Ao ocupar a Tribuna do Senado nesta quinta-feira, 7 de abril, o senador Paulo Davim lamentou o assassinato das crianças em Escola do Rio de Janeiro, externando sua profunda tristeza e mais absoluta indignação com o fato. "Pequenos brasileiros perderam as suas vidas hoje, num assassinato brutal", lamentou.
Em seguida, reportando-se aos colegas senadores e à presidente da Mesa, naquele momento, a senadora Marta Suplicy, Davim reiteirou discursou de apoio ao movimento médico nacional que hoje paralisou suas atividades em protesto aos baixos honorários pagos à categoria, por parte das operadoras de planos de saúde.

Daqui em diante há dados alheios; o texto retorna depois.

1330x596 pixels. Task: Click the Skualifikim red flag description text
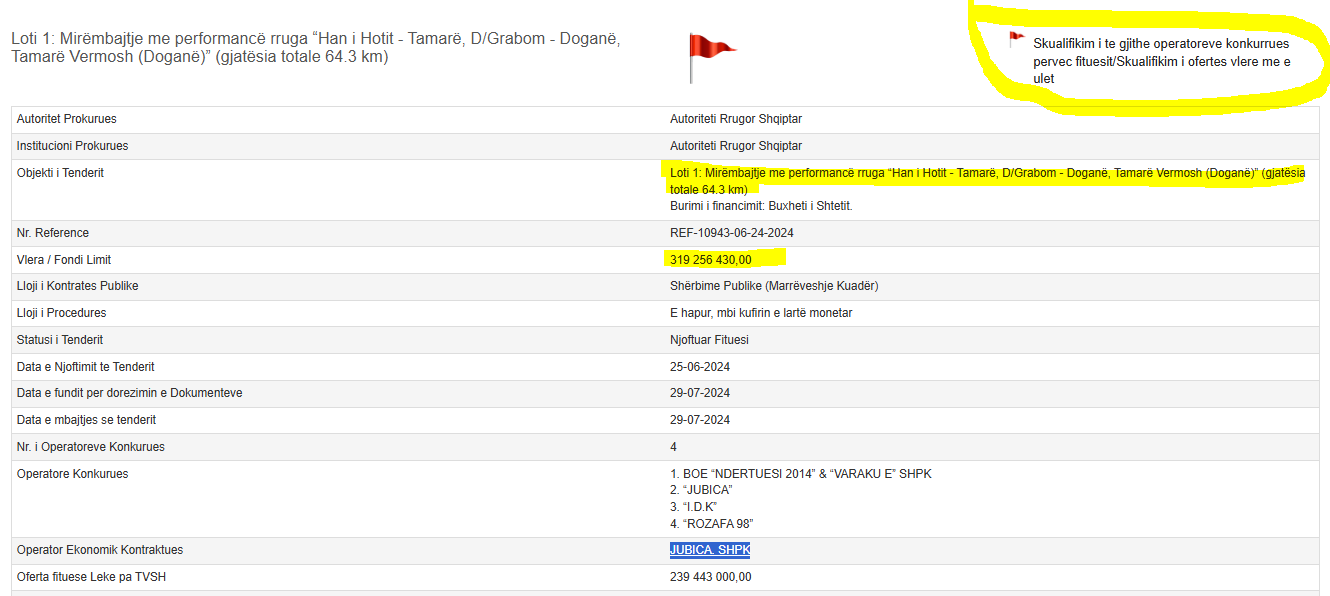[1161, 61]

"Os médicos do Brasil inteiro, capitaneados pelo Conselho Federal de Medicina, pela Associação Médica Brasileira e pela Federação Nacional dos Médicos, desencadearam um movimento de paralisação do atendimento aos usuários de plano de saúde por entenderem que há uma relação desgastada e desrespeitosa por parte das operadoras de plano de saúde com os médicos que lhes prestam serviço", iniciou ele.

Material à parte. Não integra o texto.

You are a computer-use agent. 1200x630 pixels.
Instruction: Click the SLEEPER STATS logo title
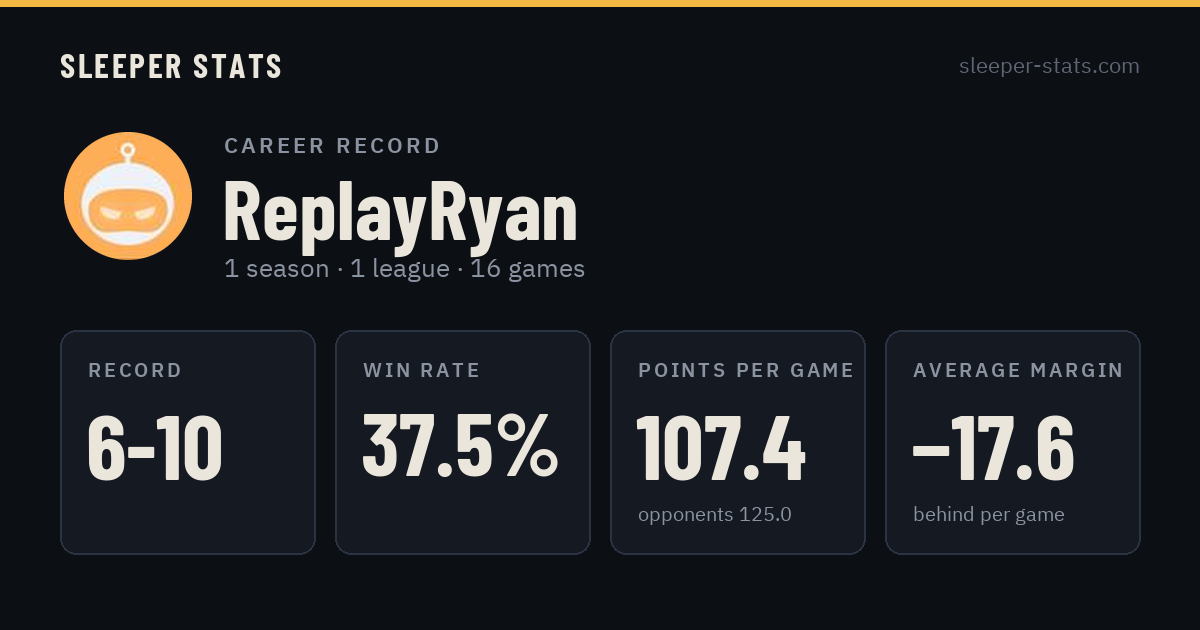point(171,66)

O senador levou aos colegas informações que dão conta de que
existem atualmente, registrados no Conselho Federal de Medicina 347 mil médicos, dos quais 160 mil atuam na saúde suplementar, ou seja, atendendo usuários de plano de saúde. Segundo ele, existem no Brasil atualmente, 1044 operadoras de plano de saúde que prestam atendimentos a 45,5 milhões de brasileiros, o que corresponde a 24% da população. "Essas operadoras faturaram, no ano de 2010, a bagatela de R$64,2 bilhões. O fato é que, de 2000 a 2009, esses planos de saúde tiveram os seus serviços reajustados em 133%, embora a inflação acumulada, ao longo desse período, tenha sido de apenas 106%", disse ele, continuando: "No entanto, não conseguem praticar o pagamento de honorários obedecendo à mesma proporcionalidade, e os médicos percebem, por consulta, de R$25,00 a R$40,00, o que é um absoluto desrespeito à atividade médica no Brasil. Por isto, os médicos cruzaram os braços: por não aceitarem o aviltamento dos honorários, por não aceitarem a ingerência dos planos de saúde sobre o ato médico, sobre a atividade médica propriamente dita. Não podemos permitir que o plano de saúde diga qual é o dia e qual é o tempo em que nós poderemos internar e manter o paciente internado no hospital, nem, muito menos, que tipo de exame o médico deve realizar para diagnosticar os problemas dos seus pacientes", argumentou.
Projeto de Lei do Senado
No discurso dessa tarde de quinta-feira, o líder do PV no Senado, também falou sobre o PLS que dispõe sobre a jornada de trabalho e concessão de férias diferenciada para trabalhadores de urgência e emergência de todo o país. Nesse projeto de lei, o senador propõe que as férias sejam divididas em 20 dias, a cada seis meses, por entender que os profissionais urgentistas são submetidos a uma grande carga de estresse diário. "Sobre eles abate-se uma maior incidência de doenças cardiovasculares, como infarto agudo do miocárdio, acidentes vasculares cerebrais, distúrbio do sono, gastrite, e uma grande incidência de etilismo. Enfim, todas doenças caracterizadas como doenças do estresse se abatem mais frequentemente sobre esse segmento. Inclusive, detecta-se a maior mortalidade por profissão exatamente nesse segmento de servidores que trabalham na urgência e emergência médica. Pensando nesses servidores, pensando em economizar a saúde física e mental deles apresentei esse projeto de lei permitindo dois períodos de férias por ano, dois períodos de férias de vinte dias, intercalados com 180 dias trabalhados. Essa é uma forma de preservar a saúde de quem cuida. Não poderemos jamais dar as costas a esses servidores que atendem, que convivem diuturnamente com a dor, com o sofrimento e com a morte. Por isso mesmo pagam um preço muito alto, um preço da saúde física e mental", justificou no Senado, finalizando que espera a sensibilidade dos colegas e a aprovação da matéria na Casa.